Exercise details
Repeat all the records, precisely as given.

(Collected data)
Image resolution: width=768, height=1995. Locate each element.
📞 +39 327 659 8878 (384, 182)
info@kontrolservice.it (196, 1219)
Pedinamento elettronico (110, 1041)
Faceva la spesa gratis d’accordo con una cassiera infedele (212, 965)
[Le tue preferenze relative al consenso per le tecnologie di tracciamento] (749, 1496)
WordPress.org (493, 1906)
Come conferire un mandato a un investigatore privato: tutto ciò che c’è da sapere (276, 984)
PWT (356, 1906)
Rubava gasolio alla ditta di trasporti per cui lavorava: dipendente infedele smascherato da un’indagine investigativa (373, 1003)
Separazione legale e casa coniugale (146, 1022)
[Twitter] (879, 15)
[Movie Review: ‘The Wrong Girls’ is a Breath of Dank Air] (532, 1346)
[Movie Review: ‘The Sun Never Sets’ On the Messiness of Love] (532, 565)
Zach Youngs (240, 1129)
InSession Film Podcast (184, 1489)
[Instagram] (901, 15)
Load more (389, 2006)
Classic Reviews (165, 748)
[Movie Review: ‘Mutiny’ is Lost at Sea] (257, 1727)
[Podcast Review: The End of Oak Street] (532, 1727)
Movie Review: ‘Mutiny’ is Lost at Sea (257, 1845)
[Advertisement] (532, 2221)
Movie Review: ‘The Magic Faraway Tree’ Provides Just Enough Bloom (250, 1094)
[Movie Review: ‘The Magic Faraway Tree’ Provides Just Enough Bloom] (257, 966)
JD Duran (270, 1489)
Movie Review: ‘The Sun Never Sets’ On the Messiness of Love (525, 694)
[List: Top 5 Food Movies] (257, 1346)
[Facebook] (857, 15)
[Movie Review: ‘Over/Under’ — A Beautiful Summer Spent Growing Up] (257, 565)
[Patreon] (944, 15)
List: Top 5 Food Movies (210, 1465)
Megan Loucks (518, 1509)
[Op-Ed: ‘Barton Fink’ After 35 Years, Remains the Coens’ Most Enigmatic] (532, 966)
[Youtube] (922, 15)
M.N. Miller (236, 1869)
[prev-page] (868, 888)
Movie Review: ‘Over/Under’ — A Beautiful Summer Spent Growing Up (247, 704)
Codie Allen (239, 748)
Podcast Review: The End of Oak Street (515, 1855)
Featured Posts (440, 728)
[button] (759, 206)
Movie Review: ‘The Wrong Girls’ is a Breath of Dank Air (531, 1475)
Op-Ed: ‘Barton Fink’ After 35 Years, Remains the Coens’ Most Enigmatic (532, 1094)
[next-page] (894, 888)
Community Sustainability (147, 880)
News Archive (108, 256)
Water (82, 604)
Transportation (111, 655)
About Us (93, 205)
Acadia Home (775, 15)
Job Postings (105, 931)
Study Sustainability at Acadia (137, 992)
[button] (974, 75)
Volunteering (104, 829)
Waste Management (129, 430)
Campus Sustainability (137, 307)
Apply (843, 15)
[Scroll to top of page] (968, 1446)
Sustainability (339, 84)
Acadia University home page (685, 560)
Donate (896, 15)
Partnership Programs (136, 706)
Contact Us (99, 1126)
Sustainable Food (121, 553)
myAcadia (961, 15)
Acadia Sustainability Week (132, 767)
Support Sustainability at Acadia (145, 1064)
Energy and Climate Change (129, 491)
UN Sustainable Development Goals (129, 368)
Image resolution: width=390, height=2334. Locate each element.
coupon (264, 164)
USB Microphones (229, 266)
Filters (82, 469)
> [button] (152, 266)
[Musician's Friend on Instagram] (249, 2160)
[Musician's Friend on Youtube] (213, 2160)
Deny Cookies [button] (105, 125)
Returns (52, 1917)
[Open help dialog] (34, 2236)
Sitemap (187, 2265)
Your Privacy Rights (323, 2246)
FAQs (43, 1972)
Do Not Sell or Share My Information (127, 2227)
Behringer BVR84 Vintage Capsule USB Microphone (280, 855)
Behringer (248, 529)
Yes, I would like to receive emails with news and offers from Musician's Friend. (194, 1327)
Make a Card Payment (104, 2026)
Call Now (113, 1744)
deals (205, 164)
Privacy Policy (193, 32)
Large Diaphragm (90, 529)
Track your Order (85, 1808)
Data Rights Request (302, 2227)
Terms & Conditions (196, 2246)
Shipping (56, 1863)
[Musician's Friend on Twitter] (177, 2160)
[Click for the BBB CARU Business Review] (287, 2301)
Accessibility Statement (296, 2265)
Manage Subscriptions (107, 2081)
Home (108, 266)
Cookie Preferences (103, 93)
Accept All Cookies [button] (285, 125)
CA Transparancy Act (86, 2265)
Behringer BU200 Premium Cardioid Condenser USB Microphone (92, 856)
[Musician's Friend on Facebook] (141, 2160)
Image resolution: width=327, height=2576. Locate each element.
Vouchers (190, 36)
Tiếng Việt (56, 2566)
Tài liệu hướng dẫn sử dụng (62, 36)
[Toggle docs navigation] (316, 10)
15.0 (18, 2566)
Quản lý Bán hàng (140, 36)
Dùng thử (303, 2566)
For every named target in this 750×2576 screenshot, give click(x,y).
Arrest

Answer box
Image resolution: width=768, height=1995. Locate each element.
📞 +39 327 659 8878 (384, 182)
info@kontrolservice.it (196, 1219)
Pedinamento elettronico (110, 1041)
Faceva la spesa gratis d’accordo con una cassiera infedele (212, 965)
[Le tue preferenze relative al consenso per le tecnologie di tracciamento] (749, 1496)
WordPress.org (493, 1906)
Come conferire un mandato a un investigatore privato: tutto ciò che c’è da sapere (276, 984)
PWT (356, 1906)
Rubava gasolio alla ditta di trasporti per cui lavorava: dipendente infedele smascherato da un’indagine investigativa (373, 1003)
Separazione legale e casa coniugale (146, 1022)
[Twitter] (879, 15)
[Movie Review: ‘The Wrong Girls’ is a Breath of Dank Air] (532, 1346)
[Movie Review: ‘The Sun Never Sets’ On the Messiness of Love] (532, 565)
Zach Youngs (240, 1129)
InSession Film Podcast (184, 1489)
[Instagram] (901, 15)
Load more (389, 2006)
Classic Reviews (165, 748)
[Movie Review: ‘Mutiny’ is Lost at Sea] (257, 1727)
[Podcast Review: The End of Oak Street] (532, 1727)
Movie Review: ‘Mutiny’ is Lost at Sea (257, 1845)
[Advertisement] (532, 2221)
Movie Review: ‘The Magic Faraway Tree’ Provides Just Enough Bloom (250, 1094)
[Movie Review: ‘The Magic Faraway Tree’ Provides Just Enough Bloom] (257, 966)
JD Duran (270, 1489)
Movie Review: ‘The Sun Never Sets’ On the Messiness of Love (525, 694)
[List: Top 5 Food Movies] (257, 1346)
[Facebook] (857, 15)
[Movie Review: ‘Over/Under’ — A Beautiful Summer Spent Growing Up] (257, 565)
[Patreon] (944, 15)
List: Top 5 Food Movies (210, 1465)
Megan Loucks (518, 1509)
[Op-Ed: ‘Barton Fink’ After 35 Years, Remains the Coens’ Most Enigmatic] (532, 966)
[Youtube] (922, 15)
M.N. Miller (236, 1869)
[prev-page] (868, 888)
Movie Review: ‘Over/Under’ — A Beautiful Summer Spent Growing Up (247, 704)
Codie Allen (239, 748)
Podcast Review: The End of Oak Street (515, 1855)
Featured Posts (440, 728)
[button] (759, 206)
Movie Review: ‘The Wrong Girls’ is a Breath of Dank Air (531, 1475)
Op-Ed: ‘Barton Fink’ After 35 Years, Remains the Coens’ Most Enigmatic (532, 1094)
[next-page] (894, 888)
Community Sustainability (147, 880)
News Archive (108, 256)
Water (82, 604)
Transportation (111, 655)
About Us (93, 205)
Acadia Home (775, 15)
Job Postings (105, 931)
Study Sustainability at Acadia (137, 992)
[button] (974, 75)
Volunteering (104, 829)
Waste Management (129, 430)
Campus Sustainability (137, 307)
Apply (843, 15)
[Scroll to top of page] (968, 1446)
Sustainability (339, 84)
Acadia University home page (685, 560)
Donate (896, 15)
Partnership Programs (136, 706)
Contact Us (99, 1126)
Sustainable Food (121, 553)
myAcadia (961, 15)
Acadia Sustainability Week (132, 767)
Support Sustainability at Acadia (145, 1064)
Energy and Climate Change (129, 491)
UN Sustainable Development Goals (129, 368)
Image resolution: width=390, height=2334. Locate each element.
coupon (264, 164)
USB Microphones (229, 266)
Filters (82, 469)
> [button] (152, 266)
[Musician's Friend on Instagram] (249, 2160)
[Musician's Friend on Youtube] (213, 2160)
Deny Cookies [button] (105, 125)
Returns (52, 1917)
[Open help dialog] (34, 2236)
Sitemap (187, 2265)
Your Privacy Rights (323, 2246)
FAQs (43, 1972)
Do Not Sell or Share My Information (127, 2227)
Behringer BVR84 Vintage Capsule USB Microphone (280, 855)
Behringer (248, 529)
Yes, I would like to receive emails with news and offers from Musician's Friend. (194, 1327)
Make a Card Payment (104, 2026)
Call Now (113, 1744)
deals (205, 164)
Privacy Policy (193, 32)
Large Diaphragm (90, 529)
Track your Order (85, 1808)
Data Rights Request (302, 2227)
Terms & Conditions (196, 2246)
Shipping (56, 1863)
[Musician's Friend on Twitter] (177, 2160)
[Click for the BBB CARU Business Review] (287, 2301)
Accessibility Statement (296, 2265)
Manage Subscriptions (107, 2081)
Home (108, 266)
Cookie Preferences (103, 93)
Accept All Cookies [button] (285, 125)
CA Transparancy Act (86, 2265)
Behringer BU200 Premium Cardioid Condenser USB Microphone (92, 856)
[Musician's Friend on Facebook] (141, 2160)
Image resolution: width=327, height=2576. Locate each element.
Vouchers (190, 36)
Tiếng Việt (56, 2566)
Tài liệu hướng dẫn sử dụng (62, 36)
[Toggle docs navigation] (316, 10)
15.0 (18, 2566)
Quản lý Bán hàng (140, 36)
Dùng thử (303, 2566)
For every named target in this 750×2576 screenshot, give click(x,y).
Arrest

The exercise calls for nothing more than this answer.